Required action:
Leave out the pictures and copy everything else in the records exactly.

· · · ·

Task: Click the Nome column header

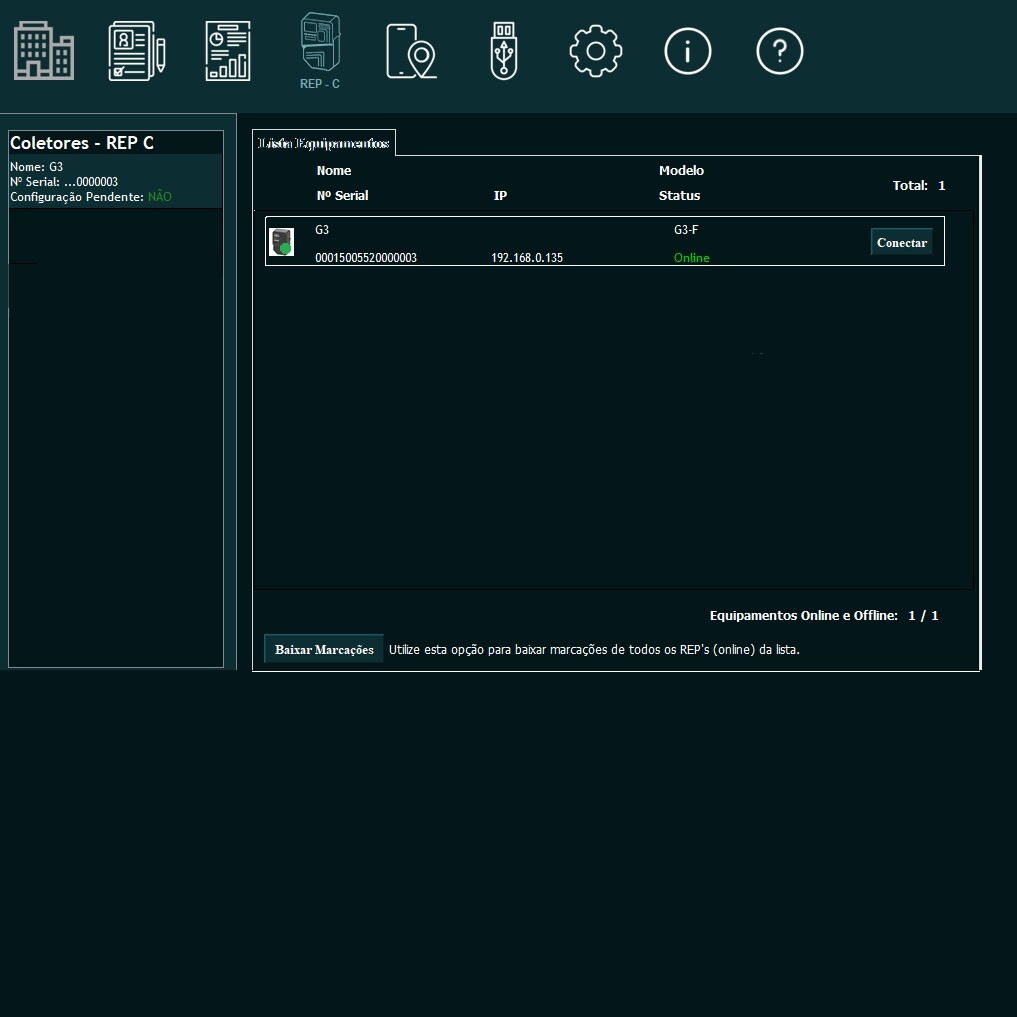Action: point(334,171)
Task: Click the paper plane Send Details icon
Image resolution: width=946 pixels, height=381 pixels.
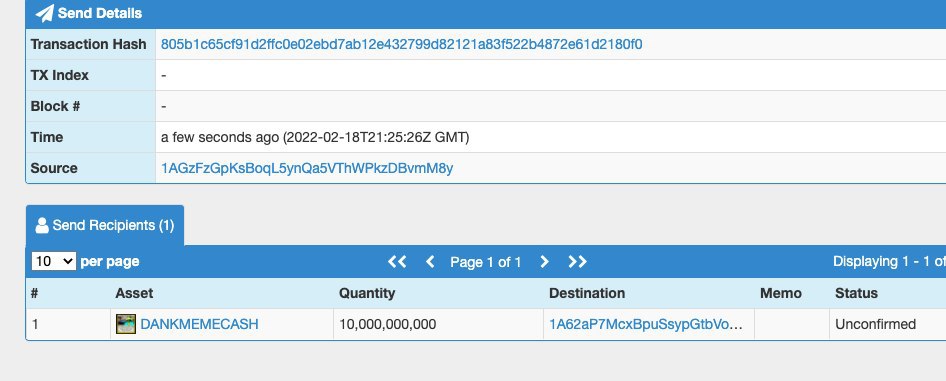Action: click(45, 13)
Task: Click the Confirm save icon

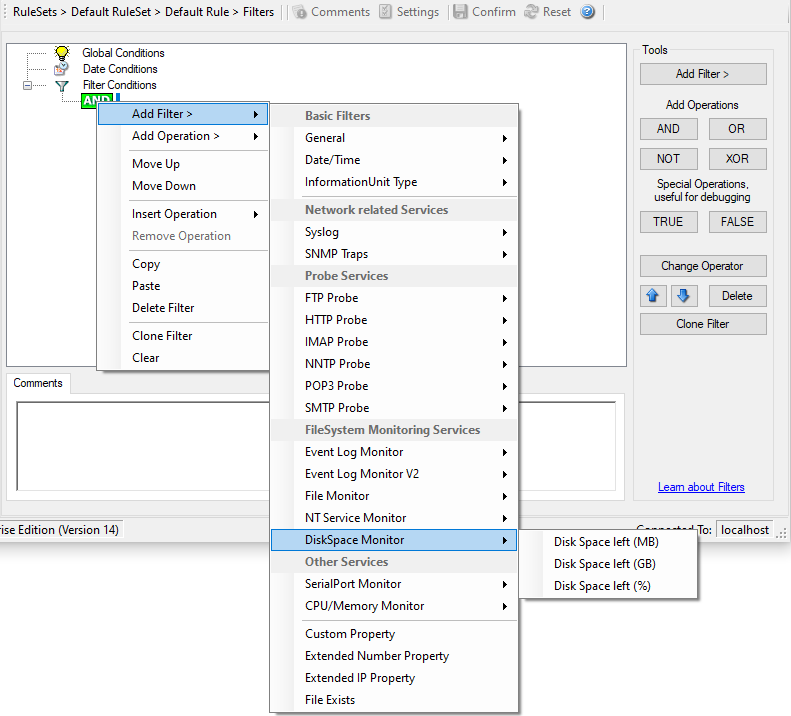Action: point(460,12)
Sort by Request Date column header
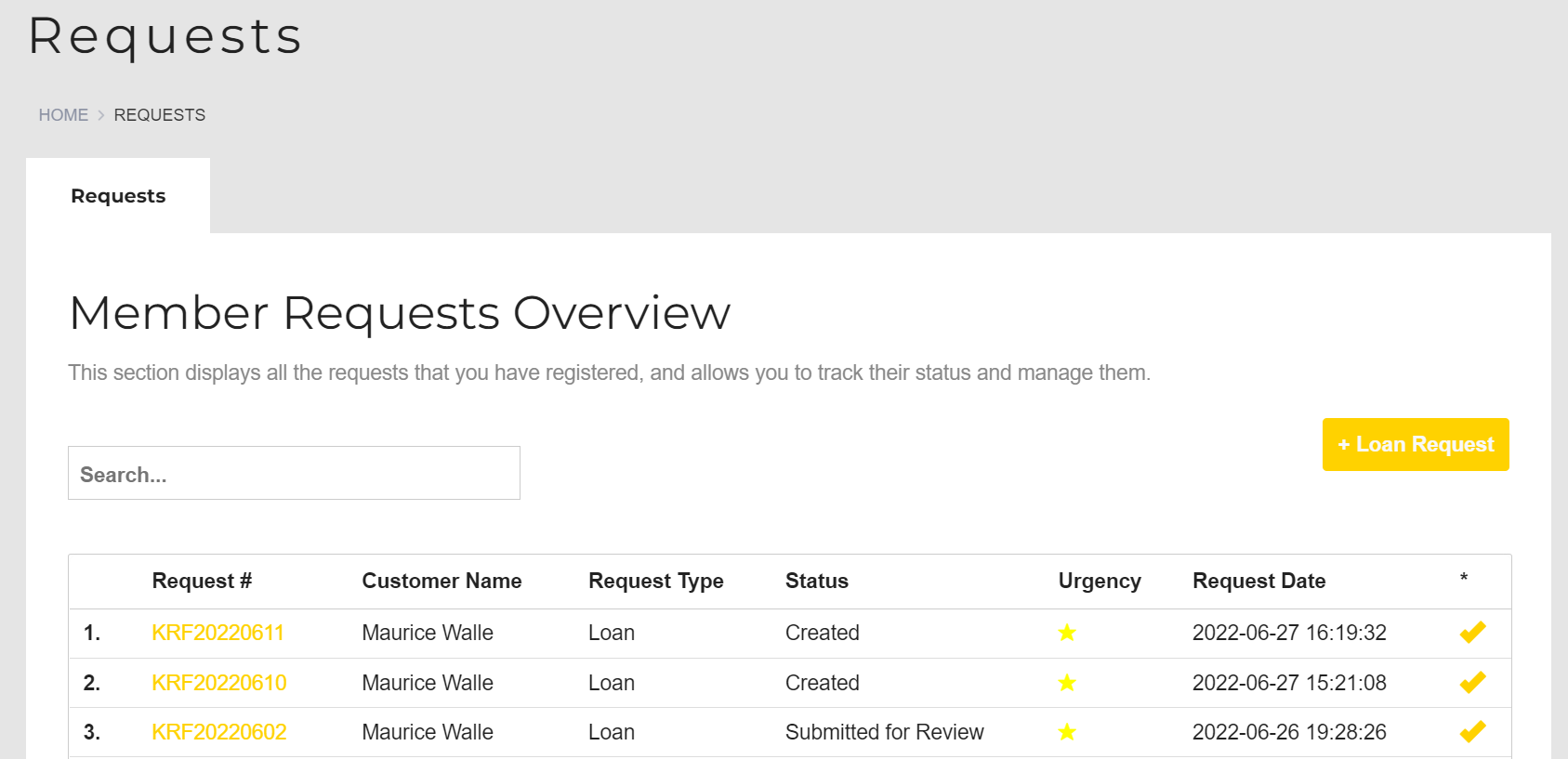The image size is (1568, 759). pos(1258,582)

· · · ·

Task result:
Task: Click the Nome column header

Action: point(334,171)
Task: Click the paper plane Send Details icon
Image resolution: width=946 pixels, height=381 pixels.
Action: click(45, 13)
Task: Click the Confirm save icon

Action: point(460,12)
Sort by Request Date column header
The image size is (1568, 759). pos(1258,582)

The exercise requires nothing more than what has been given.